Wir erreichten das Ende der langen Rampe. Mae blieb ruhig; als ein halbes Dutzend Schwärme vor uns aufschwirrte, hielt sie mir wieder eine Kapsel hin. Bevor ich sie anzünden konnte, zogen die Schwärme sich zurück. Mae rückte sofort nach.

»Die reinste Löwenbändigung«, sagte sie.

»Bisher«, sagte ich.

Ich wusste nicht, wie lange wir das so durchhalten konnten. Die Höhle war groß, viel größer, als ich sie mir vorgestellt hatte. Sechzehn Kapseln würden doch niemals ausreichen. Ich fragte mich, ob Mae sich auch Sorgen machte. Sie erweckte nicht den Eindruck. Aber wahrscheinlich ließ sie es sich nicht anmerken.

Irgendetwas knirschte unter meinem Fuß. Ich blickte nach unten und sah, dass der Boden mit tausenden winzigen, zarten, gelben Knochen übersät war. Wie Vogelknochen. Doch das da waren Fledermausknochen. Mae hatte Recht gehabt: Sie waren alle gefressen worden.

In der oberen Ecke meines Nachtsichtbildes blinkte jetzt ein rotes Licht. Es war irgendeine Warnanzeige, vermutlich für die Batterie. »Mae ...«, setzte ich an. Dann ging das rote Licht aus, so plötzlich, wie es angegangen war.
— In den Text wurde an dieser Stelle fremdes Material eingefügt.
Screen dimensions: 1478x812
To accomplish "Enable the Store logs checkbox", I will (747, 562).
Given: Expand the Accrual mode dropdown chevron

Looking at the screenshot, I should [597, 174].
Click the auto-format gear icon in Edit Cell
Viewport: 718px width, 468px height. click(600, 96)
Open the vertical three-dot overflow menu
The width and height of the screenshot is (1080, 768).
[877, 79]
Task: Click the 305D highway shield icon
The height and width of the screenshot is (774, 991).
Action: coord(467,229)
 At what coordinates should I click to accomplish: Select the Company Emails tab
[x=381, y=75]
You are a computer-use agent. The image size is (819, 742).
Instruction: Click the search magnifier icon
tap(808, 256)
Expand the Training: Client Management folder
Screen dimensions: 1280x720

»Was ist?«, sagte sie. »Was ist los?«

»Schon gut.«

Und dann endlich kamen wir in den großen Raum - es gab nur keinen großen Raum, das heißt, nicht mehr. Er war jetzt vom Boden bis zur Decke mit dunklen Kugeln gefüllt, die einen Durchmesser von über einem halben Meter hatten und mit stacheligen Vorsprüngen gespickt waren. Sie sahen aus wie überdimensionale Seeigel. Sie waren in großen Trauben geschichtet. Die Anordnung war methodisch.

Mae sagte: »Hoffentlich ist das nicht das, was ich fürchte.« Ihre Stimme war ruhig, distanziert. Fast wissenschaftlich interessiert.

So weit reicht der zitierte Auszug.